Quick Start

Installation

pip install fuzzy-search

Basic usage

The most common workflow is: define a list of phrases (keywords or longer phrases you want to find), build a FuzzyPhraseSearcher from them, and search a text for fuzzy matches.

from fuzzy_search import make_searcher, default_config

phrases = [
    "Provincien van Hollandt en Westvrieslandt",
    "Staten Generael",
]

searcher = make_searcher(phrases, default_config)

text = "de Staten Generaal der Vereenighde Nederlanden ende de Provintien van Hollandt en Westvrieslant"
matches = searcher.find_matches(text)

for match in matches:
    print(match.phrase.phrase_string, match.string, match.offset, match.levenshtein_similarity)
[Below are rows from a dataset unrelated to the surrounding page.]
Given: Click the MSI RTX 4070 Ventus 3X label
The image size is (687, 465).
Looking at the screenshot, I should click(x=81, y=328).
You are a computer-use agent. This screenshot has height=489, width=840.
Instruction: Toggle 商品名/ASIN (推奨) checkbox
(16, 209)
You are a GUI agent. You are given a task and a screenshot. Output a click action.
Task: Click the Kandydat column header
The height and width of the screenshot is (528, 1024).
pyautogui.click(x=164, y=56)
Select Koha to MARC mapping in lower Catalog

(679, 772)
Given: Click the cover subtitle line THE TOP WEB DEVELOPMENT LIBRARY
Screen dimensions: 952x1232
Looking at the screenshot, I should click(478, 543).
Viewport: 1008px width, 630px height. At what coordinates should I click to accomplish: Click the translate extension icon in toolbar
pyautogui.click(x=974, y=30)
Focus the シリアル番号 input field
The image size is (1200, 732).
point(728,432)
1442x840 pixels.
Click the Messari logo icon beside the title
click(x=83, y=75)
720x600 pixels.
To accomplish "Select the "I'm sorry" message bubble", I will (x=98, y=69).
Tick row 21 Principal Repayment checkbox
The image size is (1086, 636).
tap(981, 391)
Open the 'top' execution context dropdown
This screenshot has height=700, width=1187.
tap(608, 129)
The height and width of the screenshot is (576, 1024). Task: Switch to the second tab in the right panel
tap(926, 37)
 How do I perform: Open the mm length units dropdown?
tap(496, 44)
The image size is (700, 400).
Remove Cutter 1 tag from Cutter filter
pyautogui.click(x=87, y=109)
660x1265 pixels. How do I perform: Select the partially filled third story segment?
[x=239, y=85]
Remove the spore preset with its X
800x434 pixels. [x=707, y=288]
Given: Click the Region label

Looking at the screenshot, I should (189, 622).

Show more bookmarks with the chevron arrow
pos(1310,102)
Each match is a PhraseMatch with the matched phrase, the matched text, its offset, and similarity scores.

Tuning the fuzziness

The config dict controls thresholds for character/ngram overlap and Levenshtein similarity. Start from fuzzy_search.search.config.default_config and override individual keys, e.g.:

from fuzzy_search.search.config import default_config

config = {**default_config, "char_match_threshold": 0.6, "ngram_size": 3}

Spelling variants and phrase models

For more control, build a PhraseModel directly, which lets you register known spelling variants per phrase:

from fuzzy_search.phrase.phrase_model import PhraseModel
from fuzzy_search.search.phrase_searcher import FuzzyPhraseSearcher

phrase_model = PhraseModel(phrases=[
    {"phrase": "Staten Generael", "variants": ["Staten Generaal", "Staeten Generael"]},
])
searcher = FuzzyPhraseSearcher(phrase_model=phrase_model)

See the fuzzy_search package API reference for the full set of searchers (FuzzyTokenSearcher, FuzzyContextSearcher, FuzzyTemplateSearcher) and the notebooks/ directory in the repository for end-to-end examples on historical and modern text.